AMD spills the beans on Zen 5’s 16% IPC gains • The Register
With the first Zen 5 CPUs and SoCs set to ship later this month, AMD offered a closer look at the architectural improvements underpinning the platform’s 16 percent uplift in instructions per clock (IPC) during its Tech Day event in LA last week.
Announced at Computex in June, the House of Zen’s 9000-series follows a similar mold as past Ryzen desktop chips, with your choice of six, eight, 12, or 16 cores and up to 64MB of L3 cache on the top SKUs.
These same cores are at the heart of Ryzen AI 300 – AMD’s answer to Qualcomm’s X-chips for AI PCs. Codenamed Strix Point, the notebook SoC boasts 12 cores – four Zen 5 and eight Zen 5c – along with a 50 TOPS NPU based on the chip shop’s XNDA 2 architecture.
But while core count, cache, and power all play a role in processor performance improvements, a big chunk of AMD’s gains are down to architectural tweaks to the Zen 5 core. Combined with a node shrink to TSMC’s 4nm process tech these low-level tweaks to the core contribute to anywhere from a ten to 35 percent lift in performance. In AMD’s internal benchmarks, anyway.

* PROMPT A
Could you write out the rows from the line with "The height and width of the screenshot is (568, 1024)." to the line with "[x=206, y=21]" as a numbered list, leaving out any blank lines?
The article and the rows come from unrelated sources.

* DATA FOR THE TASK

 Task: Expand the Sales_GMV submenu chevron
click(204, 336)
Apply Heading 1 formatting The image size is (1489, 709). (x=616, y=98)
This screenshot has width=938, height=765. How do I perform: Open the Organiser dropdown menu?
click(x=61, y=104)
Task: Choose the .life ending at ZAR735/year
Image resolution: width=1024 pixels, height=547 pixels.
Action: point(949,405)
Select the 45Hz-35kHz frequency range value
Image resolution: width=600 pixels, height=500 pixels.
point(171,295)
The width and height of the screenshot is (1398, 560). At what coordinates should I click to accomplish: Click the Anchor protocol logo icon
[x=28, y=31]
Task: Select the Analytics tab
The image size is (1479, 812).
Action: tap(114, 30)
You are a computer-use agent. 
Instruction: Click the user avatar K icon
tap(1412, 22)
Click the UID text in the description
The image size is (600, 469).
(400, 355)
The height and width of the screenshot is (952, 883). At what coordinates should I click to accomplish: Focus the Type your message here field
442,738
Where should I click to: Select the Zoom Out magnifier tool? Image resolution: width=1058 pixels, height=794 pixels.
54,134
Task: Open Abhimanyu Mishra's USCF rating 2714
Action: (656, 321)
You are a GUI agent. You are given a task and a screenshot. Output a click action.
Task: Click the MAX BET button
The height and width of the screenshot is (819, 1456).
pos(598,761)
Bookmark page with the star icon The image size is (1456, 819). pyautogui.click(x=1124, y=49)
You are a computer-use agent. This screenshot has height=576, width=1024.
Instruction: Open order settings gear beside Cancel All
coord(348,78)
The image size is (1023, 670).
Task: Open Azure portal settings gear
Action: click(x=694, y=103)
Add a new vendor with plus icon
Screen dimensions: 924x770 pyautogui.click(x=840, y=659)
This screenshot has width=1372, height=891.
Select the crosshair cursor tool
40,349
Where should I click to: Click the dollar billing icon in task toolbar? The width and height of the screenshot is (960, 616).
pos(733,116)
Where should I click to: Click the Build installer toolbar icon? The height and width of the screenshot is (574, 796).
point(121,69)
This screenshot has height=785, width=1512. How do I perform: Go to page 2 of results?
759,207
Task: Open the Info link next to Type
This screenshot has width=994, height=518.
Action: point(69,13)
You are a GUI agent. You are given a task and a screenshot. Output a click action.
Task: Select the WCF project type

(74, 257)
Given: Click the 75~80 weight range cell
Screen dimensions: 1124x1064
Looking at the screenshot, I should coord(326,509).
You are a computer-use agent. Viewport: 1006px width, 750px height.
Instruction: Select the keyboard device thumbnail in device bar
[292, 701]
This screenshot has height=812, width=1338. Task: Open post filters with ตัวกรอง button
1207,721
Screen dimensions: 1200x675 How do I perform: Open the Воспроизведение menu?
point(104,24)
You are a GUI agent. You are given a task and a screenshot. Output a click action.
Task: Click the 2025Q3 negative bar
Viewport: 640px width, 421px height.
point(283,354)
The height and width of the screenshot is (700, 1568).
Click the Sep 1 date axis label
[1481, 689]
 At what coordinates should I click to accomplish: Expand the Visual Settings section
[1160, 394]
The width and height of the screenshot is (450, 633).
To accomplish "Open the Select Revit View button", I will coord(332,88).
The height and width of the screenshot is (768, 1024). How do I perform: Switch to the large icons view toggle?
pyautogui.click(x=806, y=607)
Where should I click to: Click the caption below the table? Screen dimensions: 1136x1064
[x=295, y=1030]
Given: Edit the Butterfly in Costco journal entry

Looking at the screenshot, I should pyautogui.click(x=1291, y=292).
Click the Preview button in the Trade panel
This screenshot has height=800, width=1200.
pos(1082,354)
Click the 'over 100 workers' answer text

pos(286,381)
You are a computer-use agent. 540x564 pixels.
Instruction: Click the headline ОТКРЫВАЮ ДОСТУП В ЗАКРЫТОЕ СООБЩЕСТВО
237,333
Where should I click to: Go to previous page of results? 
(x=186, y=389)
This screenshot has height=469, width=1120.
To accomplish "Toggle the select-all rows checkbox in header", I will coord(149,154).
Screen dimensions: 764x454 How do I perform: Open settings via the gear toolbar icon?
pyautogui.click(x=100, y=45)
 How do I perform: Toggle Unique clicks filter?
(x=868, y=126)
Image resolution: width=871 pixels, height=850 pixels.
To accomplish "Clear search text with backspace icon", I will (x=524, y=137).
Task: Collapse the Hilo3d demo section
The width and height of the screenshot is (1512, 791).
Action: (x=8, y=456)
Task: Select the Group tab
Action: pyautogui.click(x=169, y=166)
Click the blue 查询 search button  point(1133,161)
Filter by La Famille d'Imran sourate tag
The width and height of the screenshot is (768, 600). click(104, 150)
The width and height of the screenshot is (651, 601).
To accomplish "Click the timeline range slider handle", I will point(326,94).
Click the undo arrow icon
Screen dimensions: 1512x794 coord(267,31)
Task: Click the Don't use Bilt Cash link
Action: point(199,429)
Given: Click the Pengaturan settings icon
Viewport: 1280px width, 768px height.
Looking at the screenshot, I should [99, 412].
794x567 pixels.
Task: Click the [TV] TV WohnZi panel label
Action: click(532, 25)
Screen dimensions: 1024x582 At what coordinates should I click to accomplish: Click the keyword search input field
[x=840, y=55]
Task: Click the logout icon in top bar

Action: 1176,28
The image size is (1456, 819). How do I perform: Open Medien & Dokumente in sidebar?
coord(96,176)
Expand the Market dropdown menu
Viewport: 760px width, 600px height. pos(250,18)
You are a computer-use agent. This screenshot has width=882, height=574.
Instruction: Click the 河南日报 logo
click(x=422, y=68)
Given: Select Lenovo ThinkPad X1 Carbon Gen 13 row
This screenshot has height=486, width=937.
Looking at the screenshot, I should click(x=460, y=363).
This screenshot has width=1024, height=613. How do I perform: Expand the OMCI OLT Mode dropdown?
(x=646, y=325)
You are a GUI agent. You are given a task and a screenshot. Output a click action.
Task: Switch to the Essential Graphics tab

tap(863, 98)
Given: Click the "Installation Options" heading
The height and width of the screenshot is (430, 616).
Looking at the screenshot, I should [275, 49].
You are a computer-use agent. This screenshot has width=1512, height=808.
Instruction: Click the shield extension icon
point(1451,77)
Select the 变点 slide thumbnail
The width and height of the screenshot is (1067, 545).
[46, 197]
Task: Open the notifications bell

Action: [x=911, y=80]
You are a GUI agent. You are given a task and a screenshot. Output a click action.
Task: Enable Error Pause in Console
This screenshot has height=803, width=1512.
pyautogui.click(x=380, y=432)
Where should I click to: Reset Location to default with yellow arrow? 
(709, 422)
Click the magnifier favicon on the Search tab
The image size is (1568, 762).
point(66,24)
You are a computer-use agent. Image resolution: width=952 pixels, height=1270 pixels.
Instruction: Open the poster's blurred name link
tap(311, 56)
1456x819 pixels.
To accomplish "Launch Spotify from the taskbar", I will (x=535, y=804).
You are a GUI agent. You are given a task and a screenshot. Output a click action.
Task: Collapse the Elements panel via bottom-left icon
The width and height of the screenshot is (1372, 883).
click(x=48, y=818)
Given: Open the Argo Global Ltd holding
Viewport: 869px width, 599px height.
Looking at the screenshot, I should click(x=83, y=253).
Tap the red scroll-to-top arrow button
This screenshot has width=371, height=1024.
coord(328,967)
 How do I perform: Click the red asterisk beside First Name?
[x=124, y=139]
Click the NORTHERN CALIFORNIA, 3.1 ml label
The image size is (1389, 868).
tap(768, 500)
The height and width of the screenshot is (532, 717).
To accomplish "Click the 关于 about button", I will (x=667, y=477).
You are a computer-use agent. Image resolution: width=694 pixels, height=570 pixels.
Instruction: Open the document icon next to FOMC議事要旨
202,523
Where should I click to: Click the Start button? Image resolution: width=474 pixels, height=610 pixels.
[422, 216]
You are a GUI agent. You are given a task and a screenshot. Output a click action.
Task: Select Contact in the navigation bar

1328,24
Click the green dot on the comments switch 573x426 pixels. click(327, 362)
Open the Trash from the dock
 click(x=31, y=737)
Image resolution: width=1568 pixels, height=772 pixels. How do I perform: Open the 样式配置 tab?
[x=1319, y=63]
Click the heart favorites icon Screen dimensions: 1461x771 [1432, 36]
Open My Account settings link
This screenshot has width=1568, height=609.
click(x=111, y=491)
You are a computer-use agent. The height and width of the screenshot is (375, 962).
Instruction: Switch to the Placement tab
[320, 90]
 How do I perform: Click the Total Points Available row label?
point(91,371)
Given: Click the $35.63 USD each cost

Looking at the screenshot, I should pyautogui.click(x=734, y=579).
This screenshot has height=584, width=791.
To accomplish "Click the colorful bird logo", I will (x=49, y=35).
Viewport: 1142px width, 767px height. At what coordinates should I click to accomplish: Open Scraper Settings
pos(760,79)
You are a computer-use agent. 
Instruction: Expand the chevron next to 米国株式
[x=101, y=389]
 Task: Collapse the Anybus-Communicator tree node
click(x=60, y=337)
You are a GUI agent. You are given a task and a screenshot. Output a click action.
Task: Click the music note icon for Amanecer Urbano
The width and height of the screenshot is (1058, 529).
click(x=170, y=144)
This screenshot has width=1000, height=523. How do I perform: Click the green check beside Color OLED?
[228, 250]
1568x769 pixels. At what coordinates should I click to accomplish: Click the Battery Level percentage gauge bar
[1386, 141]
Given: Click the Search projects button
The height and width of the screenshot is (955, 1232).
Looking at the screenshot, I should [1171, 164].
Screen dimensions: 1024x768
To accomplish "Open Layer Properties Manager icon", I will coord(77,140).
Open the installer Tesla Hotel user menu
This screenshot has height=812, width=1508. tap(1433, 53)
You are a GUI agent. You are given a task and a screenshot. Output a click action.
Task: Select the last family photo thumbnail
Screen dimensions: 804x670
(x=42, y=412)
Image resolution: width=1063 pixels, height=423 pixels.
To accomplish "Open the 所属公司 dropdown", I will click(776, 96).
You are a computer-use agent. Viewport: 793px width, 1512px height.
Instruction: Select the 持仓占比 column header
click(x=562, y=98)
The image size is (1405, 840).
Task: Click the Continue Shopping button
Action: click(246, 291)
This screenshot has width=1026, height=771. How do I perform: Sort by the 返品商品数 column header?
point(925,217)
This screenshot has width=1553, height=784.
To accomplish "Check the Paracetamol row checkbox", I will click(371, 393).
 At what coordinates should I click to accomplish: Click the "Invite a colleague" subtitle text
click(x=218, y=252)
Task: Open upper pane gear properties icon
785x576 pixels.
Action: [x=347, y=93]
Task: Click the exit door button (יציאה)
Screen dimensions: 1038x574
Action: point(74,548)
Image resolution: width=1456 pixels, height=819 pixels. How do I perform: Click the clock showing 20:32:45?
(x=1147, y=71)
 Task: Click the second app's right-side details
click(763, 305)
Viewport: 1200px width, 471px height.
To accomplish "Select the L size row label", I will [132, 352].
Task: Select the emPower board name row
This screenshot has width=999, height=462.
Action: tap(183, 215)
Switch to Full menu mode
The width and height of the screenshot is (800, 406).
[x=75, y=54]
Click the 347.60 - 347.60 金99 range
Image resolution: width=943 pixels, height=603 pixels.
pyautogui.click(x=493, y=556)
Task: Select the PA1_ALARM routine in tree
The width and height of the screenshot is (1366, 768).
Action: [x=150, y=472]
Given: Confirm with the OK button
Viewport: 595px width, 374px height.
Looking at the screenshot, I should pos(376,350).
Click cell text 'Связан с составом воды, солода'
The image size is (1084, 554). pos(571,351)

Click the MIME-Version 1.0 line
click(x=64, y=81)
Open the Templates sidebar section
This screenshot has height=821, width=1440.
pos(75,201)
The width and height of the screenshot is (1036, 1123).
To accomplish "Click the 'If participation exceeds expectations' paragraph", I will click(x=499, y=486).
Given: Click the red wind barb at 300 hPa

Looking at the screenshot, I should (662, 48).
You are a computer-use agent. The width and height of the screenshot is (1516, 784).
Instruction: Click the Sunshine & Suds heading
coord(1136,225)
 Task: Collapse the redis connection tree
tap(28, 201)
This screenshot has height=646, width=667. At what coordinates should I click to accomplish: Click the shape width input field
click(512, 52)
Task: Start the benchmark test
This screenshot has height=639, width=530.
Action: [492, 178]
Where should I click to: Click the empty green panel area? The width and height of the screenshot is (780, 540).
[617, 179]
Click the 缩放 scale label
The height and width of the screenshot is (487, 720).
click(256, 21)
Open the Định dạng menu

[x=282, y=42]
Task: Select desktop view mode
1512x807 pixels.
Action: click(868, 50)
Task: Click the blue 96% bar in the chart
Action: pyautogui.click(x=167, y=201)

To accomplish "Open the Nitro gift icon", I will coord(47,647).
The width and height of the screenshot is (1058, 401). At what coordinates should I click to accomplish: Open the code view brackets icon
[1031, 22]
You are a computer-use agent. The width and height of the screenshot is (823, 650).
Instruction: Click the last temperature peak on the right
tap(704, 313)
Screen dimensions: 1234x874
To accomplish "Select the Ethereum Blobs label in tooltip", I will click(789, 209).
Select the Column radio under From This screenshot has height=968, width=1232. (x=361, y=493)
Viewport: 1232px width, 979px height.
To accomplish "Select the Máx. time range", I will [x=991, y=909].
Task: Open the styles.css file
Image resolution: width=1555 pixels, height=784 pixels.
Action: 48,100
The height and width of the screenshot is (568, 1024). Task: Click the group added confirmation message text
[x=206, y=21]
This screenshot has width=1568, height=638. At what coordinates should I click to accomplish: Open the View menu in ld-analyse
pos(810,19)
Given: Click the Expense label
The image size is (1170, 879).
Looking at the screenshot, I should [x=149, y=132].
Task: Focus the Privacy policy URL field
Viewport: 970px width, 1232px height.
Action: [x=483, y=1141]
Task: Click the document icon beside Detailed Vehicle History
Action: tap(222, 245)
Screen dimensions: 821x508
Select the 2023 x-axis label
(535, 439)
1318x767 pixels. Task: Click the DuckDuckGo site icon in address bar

* PROMPT B
What does the Zen 5 article say from "These same cores" to "XNDA 2 architecture."? Reproduce that passage word for word.

* FULL OUTPUT A
1. The height and width of the screenshot is (568, 1024). Task: Click the group added confirmation message text
2. [x=206, y=21]

* FULL OUTPUT B
These same cores are at the heart of Ryzen AI 300 – AMD’s answer to Qualcomm’s X-chips for AI PCs. Codenamed Strix Point, the notebook SoC boasts 12 cores – four Zen 5 and eight Zen 5c – along with a 50 TOPS NPU based on the chip shop’s XNDA 2 architecture.